Only the lines from the one with "You are a computer-use agent. The image size is (799, 645)." to the end of the records are wanted, each repeated exactly, both ends included.

## Saved entries
^^^^^^^^

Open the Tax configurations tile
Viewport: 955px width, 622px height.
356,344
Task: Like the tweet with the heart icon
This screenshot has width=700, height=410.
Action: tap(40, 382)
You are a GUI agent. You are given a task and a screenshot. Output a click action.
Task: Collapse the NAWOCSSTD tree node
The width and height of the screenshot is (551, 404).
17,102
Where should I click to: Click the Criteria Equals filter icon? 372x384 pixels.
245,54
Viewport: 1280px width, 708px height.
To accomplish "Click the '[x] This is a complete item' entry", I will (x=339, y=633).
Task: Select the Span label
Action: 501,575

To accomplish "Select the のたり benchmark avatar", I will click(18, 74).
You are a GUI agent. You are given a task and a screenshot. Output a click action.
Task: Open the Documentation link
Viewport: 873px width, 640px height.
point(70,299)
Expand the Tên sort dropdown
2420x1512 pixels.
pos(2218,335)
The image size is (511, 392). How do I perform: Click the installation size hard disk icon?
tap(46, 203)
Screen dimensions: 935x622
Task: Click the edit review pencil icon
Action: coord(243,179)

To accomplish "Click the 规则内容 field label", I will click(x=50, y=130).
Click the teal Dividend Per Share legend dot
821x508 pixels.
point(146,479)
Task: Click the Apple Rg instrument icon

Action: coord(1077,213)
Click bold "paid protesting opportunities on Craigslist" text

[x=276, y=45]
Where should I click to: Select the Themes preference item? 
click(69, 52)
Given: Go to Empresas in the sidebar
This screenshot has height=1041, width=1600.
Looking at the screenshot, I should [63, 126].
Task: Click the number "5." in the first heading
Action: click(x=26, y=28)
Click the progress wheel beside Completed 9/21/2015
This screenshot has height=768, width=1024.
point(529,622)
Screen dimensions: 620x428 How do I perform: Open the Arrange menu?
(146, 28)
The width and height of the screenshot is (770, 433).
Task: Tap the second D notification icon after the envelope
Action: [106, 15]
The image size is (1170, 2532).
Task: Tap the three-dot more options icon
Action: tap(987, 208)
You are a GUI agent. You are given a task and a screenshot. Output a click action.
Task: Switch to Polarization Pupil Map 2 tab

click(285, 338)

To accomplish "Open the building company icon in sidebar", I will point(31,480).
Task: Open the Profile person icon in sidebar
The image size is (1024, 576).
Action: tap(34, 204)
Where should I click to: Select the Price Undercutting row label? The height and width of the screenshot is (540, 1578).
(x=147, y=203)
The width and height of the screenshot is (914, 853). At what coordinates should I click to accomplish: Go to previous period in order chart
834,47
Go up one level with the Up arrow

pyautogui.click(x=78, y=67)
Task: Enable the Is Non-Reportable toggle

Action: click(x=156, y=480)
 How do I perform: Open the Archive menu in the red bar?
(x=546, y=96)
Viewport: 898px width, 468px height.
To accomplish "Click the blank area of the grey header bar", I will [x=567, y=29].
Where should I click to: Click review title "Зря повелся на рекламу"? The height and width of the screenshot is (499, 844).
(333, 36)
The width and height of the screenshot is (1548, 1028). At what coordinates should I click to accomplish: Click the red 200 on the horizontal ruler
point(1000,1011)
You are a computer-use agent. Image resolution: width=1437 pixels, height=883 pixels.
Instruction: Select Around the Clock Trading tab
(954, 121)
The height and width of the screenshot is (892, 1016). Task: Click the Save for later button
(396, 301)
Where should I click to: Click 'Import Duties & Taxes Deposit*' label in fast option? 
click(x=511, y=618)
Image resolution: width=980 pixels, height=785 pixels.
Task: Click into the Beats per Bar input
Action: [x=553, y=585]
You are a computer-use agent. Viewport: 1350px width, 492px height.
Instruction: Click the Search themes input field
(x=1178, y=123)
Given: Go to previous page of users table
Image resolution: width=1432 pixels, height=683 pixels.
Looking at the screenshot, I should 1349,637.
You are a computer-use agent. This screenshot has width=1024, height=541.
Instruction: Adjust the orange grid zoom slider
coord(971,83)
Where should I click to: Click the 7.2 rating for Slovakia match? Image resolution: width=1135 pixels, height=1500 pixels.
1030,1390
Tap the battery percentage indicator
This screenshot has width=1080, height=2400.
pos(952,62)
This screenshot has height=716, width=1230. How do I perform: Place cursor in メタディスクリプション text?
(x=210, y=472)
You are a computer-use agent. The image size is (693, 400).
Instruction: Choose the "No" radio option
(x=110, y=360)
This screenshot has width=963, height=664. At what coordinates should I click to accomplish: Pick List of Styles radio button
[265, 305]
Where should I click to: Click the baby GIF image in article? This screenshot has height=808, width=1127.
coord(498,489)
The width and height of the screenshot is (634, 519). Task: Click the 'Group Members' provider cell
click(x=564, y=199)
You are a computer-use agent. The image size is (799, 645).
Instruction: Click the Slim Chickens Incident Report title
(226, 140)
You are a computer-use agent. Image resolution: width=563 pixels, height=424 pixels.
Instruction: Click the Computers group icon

^^^^^^^^

## Answer
You are a computer-use agent. The image size is (799, 645).
Instruction: Click the Slim Chickens Incident Report title
(226, 140)
You are a computer-use agent. Image resolution: width=563 pixels, height=424 pixels.
Instruction: Click the Computers group icon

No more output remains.